====== Extract provided

Top 7: Tips for OFM

The most effective approaches to nutrition are individualized. People differ in terms of genetics and lifestyle, so there's no one-size-fits-all.

I'm a proponent of Optimized Fat Metabolism (OFM). Even though it has an official name and a set of guiding principles, it's really meant to be adaptable to every individual. Even for myself, OFM has been an evolving process. Trying new things and making adjustments as my lifestyle has changed--throughout various training blocks and life events--has been key to having OFM work for me. In this post, I'm outlining the top seven lessons I learned in my journey with OFM.

Having someone help you through the process is a great advantage. They can help you to avoid some of the hurdles they may have faced along their own journey. But ultimately, you need to start with the determination to self-explore on your journey to better health.

Tip #1: Be patient.

OFM can often be a drastic change at first. Despite the paradigm beginning to swing a bit, OFM still flies in the face of most conventional nutrition. If your body has been used to something far from OFM, you need to give it time to recallabrate. I see lots of people try to become fat adapted and end up quitting because they drop the program before it has had time to take effect. The amount of time it takes each person to become fat adapted is influenced by dietary history, genetics, age, etc. Treat it as your own personal journey, not an expection to replicate someone else's timeline.

Tip #2: Listen to your body.

This is especially key when first getting started. When your body has been programmed to burn carbohydrates as its primary fuel, it's going to do some goofy things when you don't give it a steady flow of carbohydrates. I remember my journey into fat adaptation there were a couple days each week where it felt like even lifting my arms was a chore! On days like this, I listened to my body and didn't ask it to do anything it didn't want to, knowing that by doing so I would limit additional stress and give it the opportunity to switch over metabolically. In my journey, I got through this stage of sporadic energy dives in less than four weeks, and I was able to maintain most of my base miles throughout.

Tip #3: Look at your lifestyle.

The beauty of OFM is that it is a program designed for you as a person. This takes into account your lifestyle. OFM for me will be different than OFM for someone else. In fact, OFM for me training for a 100-mile race will be differnt than OFM training for a 5-kilometer race. One of the most common questions I get when people who are unfamiliar with OFM hear what I eat is, "Well, you can get away with high fat ratios because you train so much." I always smile at this, because the truth is I get away with much higher amounts of carbohydrate intake because I run so much. If I were sedintary, I'd have no need to use carbohydrates. Carbohydrates are a high-octane fuel. Treat it that way.

Tip #4: Carbs are not the enemy.

============
====== Extracted data

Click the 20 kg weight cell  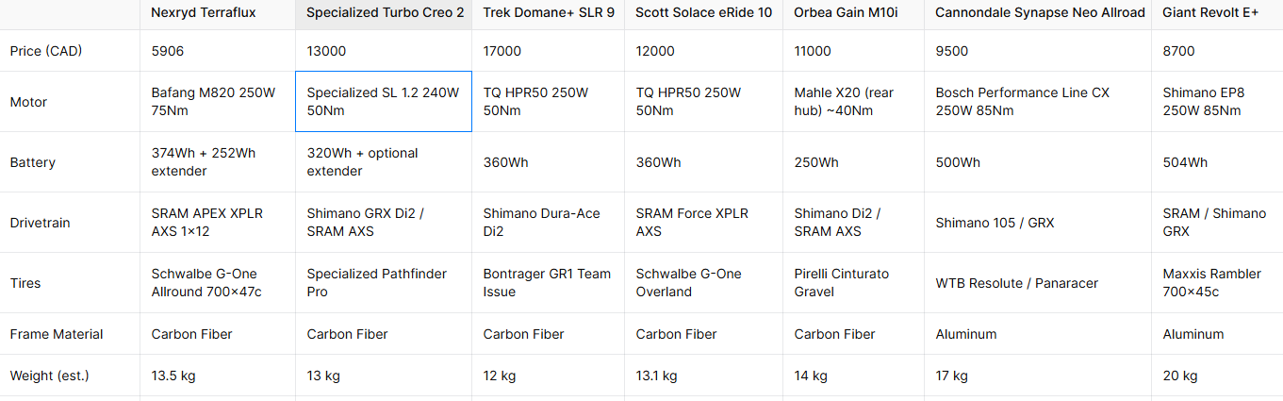[1180, 376]
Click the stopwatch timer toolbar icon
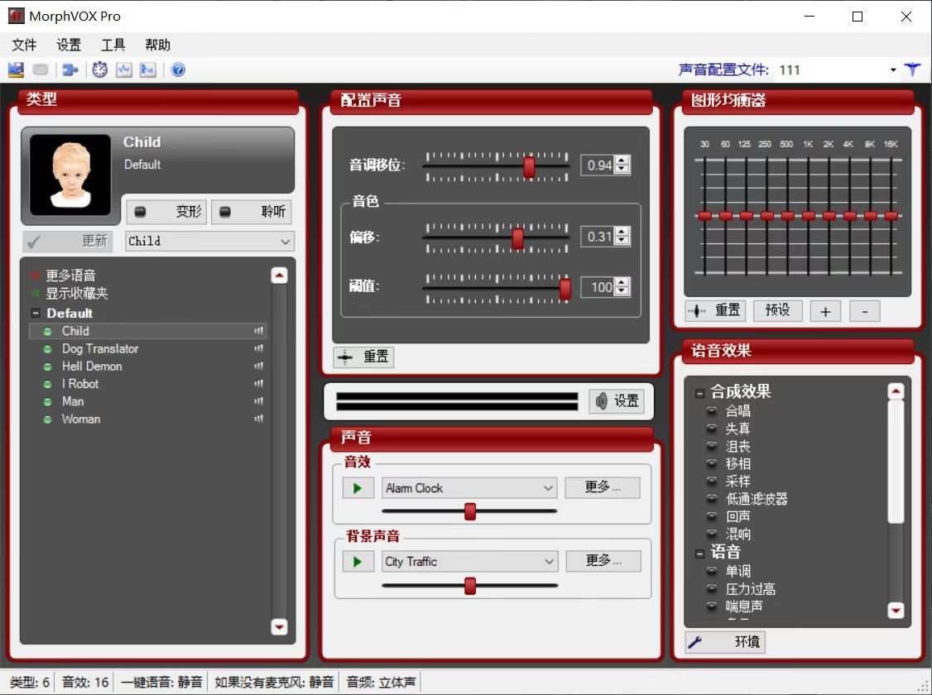This screenshot has height=695, width=932. pyautogui.click(x=99, y=70)
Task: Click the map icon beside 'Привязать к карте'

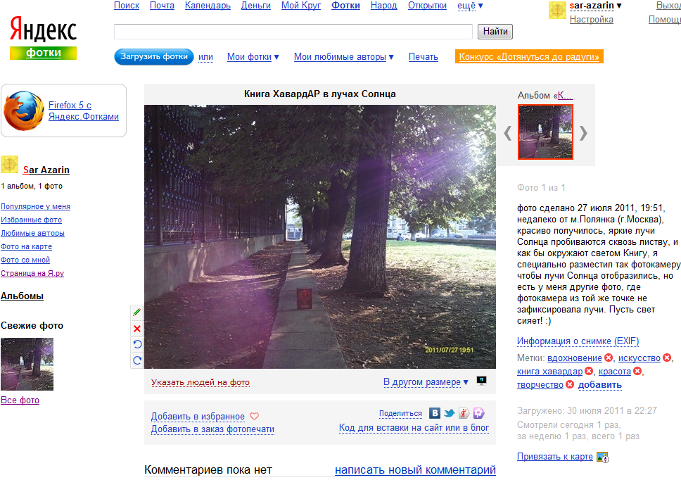Action: pyautogui.click(x=602, y=457)
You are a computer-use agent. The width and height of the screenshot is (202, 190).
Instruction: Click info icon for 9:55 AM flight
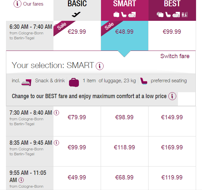tap(21, 180)
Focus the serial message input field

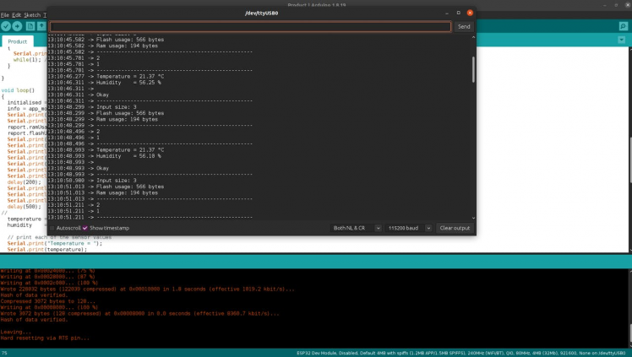click(250, 26)
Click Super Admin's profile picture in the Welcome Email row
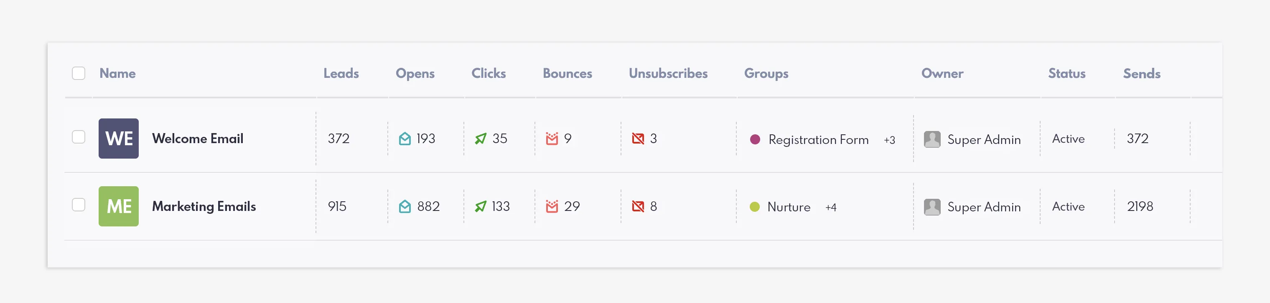Viewport: 1270px width, 303px height. [x=932, y=139]
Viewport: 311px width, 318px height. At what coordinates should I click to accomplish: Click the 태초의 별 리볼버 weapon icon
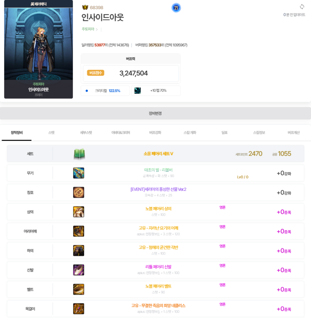tap(79, 173)

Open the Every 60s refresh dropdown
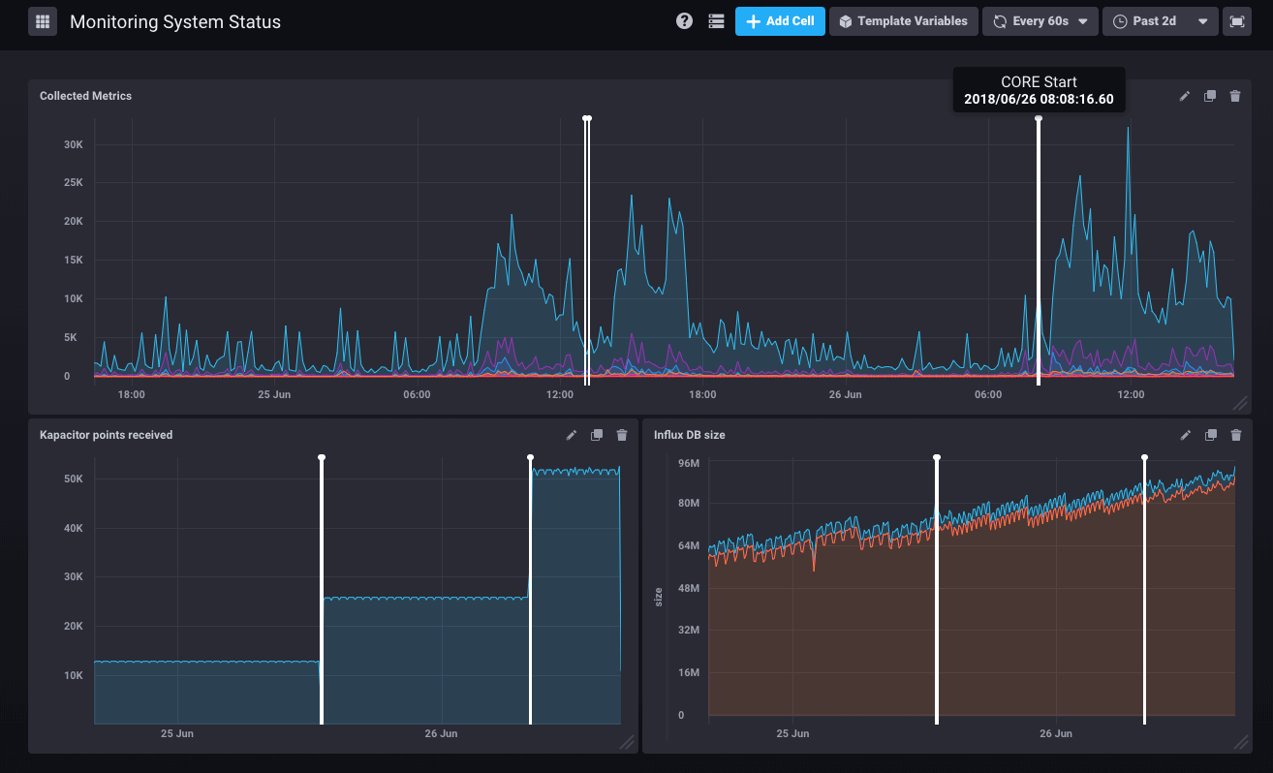pos(1040,21)
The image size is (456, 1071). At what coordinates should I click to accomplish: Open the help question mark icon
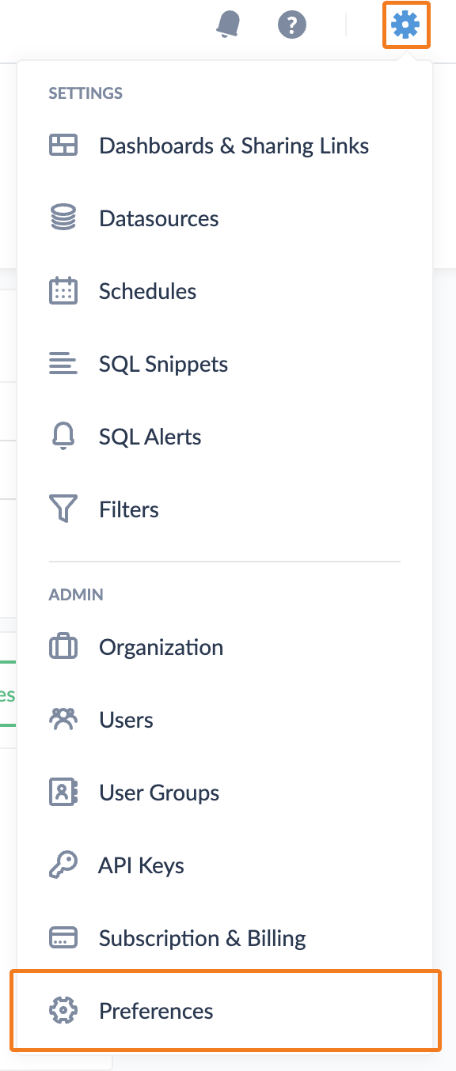coord(291,25)
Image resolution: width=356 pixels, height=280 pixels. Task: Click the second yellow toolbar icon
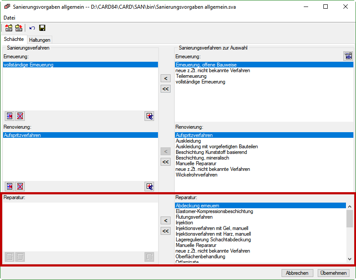pyautogui.click(x=19, y=28)
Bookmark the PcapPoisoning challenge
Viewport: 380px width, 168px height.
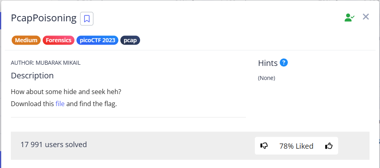[x=87, y=18]
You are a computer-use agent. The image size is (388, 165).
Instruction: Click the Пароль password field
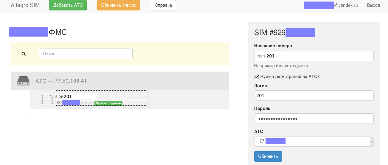click(x=314, y=119)
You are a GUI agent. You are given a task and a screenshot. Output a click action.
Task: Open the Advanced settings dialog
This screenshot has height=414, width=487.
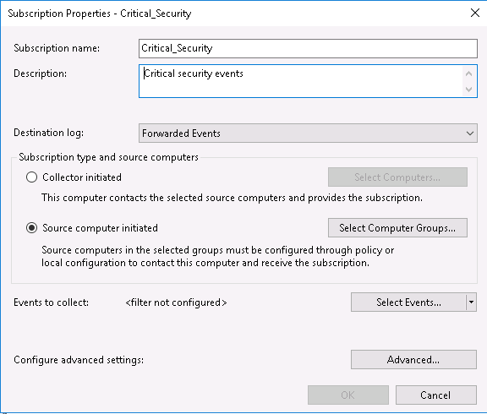click(413, 360)
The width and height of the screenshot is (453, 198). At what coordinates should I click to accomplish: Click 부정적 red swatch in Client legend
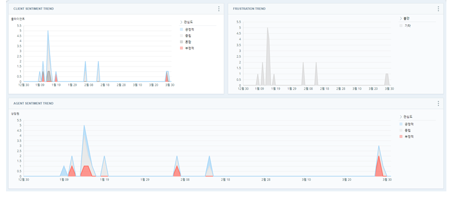pyautogui.click(x=181, y=48)
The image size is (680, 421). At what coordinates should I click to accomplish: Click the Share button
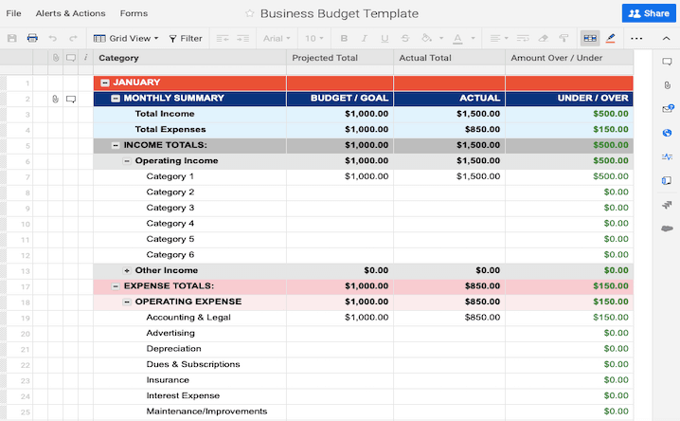click(x=649, y=13)
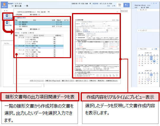Select the 正式名 radio button
160x126 pixels.
point(22,33)
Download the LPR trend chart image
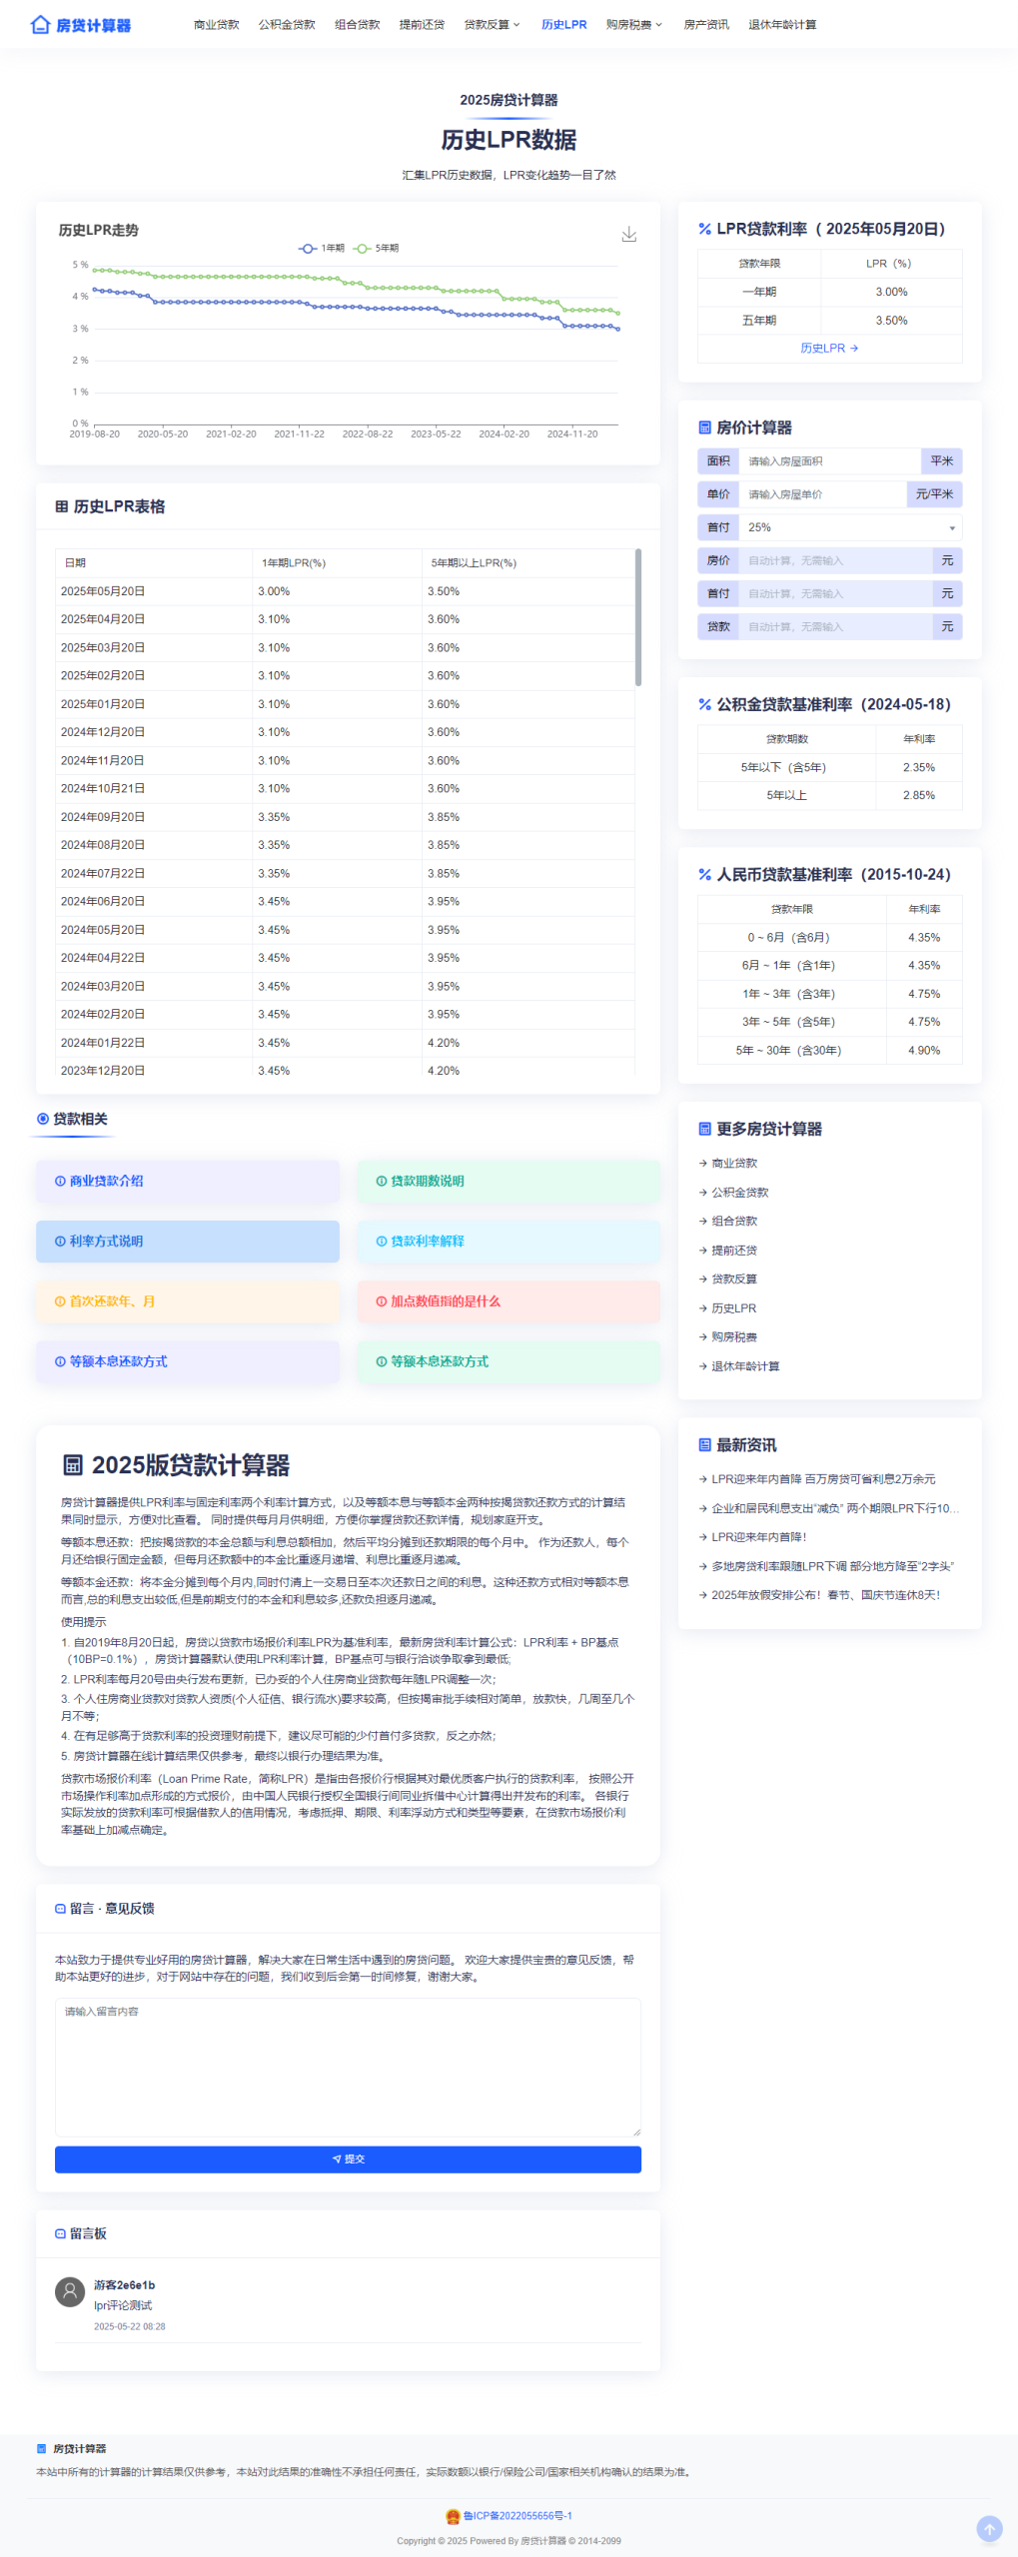Screen dimensions: 1018x2557 pyautogui.click(x=628, y=234)
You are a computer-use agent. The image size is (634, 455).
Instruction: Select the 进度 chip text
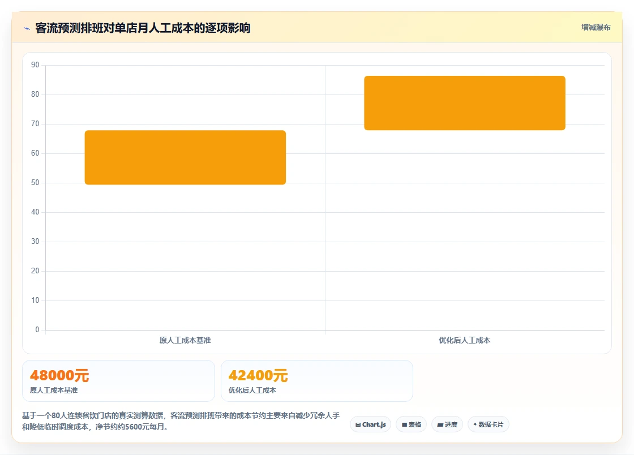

============

### Exercise goal
Please mark each statement about the OFM tips post as yes or no, and quote the words from the post that decide it. (a) The writer got past the stage of sporadic energy dives in under four weeks. (b) The post holds that a single approach to nutrition suits everyone. (c) The writer says running a lot allows for more carbohydrate intake.

### Your response
(a) Yes: "I got through this stage of sporadic energy dives in less than four weeks"
(b) No: "there's no one-size-fits-all."
(c) Yes: "I get away with much higher amounts of carbohydrate intake because I run so much."